● PROBLEM REQUIREMENTS
Which lines run from the one containing "Image resolution: width=868" to the end of the records? Write them out exactly, both ends included, and nothing else.

*** EXERCISE DATA ***

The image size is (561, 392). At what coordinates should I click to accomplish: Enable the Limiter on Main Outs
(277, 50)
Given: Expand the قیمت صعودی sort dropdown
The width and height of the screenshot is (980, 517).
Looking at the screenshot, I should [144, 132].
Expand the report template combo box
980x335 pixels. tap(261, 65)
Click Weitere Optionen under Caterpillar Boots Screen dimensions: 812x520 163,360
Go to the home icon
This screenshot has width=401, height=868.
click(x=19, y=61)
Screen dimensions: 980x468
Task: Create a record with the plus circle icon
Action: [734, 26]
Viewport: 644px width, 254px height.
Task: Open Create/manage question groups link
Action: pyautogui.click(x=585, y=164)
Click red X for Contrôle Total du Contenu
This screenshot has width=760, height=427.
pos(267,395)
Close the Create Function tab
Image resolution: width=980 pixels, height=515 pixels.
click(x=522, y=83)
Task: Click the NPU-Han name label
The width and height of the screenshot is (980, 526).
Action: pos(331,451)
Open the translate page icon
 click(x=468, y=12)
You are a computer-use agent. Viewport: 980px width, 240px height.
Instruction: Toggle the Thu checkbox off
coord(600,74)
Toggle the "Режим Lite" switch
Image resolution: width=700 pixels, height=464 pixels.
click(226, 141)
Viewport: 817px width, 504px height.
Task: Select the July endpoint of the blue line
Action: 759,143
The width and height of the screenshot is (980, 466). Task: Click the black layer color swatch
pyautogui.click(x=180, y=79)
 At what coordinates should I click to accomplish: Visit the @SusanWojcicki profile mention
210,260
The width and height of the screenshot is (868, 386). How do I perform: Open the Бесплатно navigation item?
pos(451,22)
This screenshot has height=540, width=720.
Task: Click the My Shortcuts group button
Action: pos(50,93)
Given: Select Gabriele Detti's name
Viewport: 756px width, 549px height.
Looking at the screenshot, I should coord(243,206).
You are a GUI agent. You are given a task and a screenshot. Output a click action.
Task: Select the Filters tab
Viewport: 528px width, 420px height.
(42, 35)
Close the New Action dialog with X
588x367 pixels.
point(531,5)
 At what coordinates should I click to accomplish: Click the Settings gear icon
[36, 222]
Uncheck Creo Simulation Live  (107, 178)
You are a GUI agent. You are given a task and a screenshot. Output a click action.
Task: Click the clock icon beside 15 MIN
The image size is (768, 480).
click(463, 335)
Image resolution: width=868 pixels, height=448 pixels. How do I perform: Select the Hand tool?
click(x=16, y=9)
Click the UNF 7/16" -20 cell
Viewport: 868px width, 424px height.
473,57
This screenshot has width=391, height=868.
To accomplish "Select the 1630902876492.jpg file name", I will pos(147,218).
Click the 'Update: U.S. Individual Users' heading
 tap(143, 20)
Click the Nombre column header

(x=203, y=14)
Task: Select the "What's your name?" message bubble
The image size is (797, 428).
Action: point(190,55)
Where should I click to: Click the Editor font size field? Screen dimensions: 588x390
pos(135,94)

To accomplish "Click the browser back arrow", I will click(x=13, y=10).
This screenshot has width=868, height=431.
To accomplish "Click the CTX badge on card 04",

*** End of EXERCISE DATA ***

● OUTPUT OF THE TASK
Image resolution: width=868 pixels, height=448 pixels. How do I perform: Select the Hand tool?
click(x=16, y=9)
Click the UNF 7/16" -20 cell
Viewport: 868px width, 424px height.
473,57
This screenshot has width=391, height=868.
To accomplish "Select the 1630902876492.jpg file name", I will pos(147,218).
Click the 'Update: U.S. Individual Users' heading
 tap(143, 20)
Click the Nombre column header

(x=203, y=14)
Task: Select the "What's your name?" message bubble
The image size is (797, 428).
Action: point(190,55)
Where should I click to: Click the Editor font size field? Screen dimensions: 588x390
pos(135,94)

To accomplish "Click the browser back arrow", I will click(x=13, y=10).
This screenshot has width=868, height=431.
To accomplish "Click the CTX badge on card 04",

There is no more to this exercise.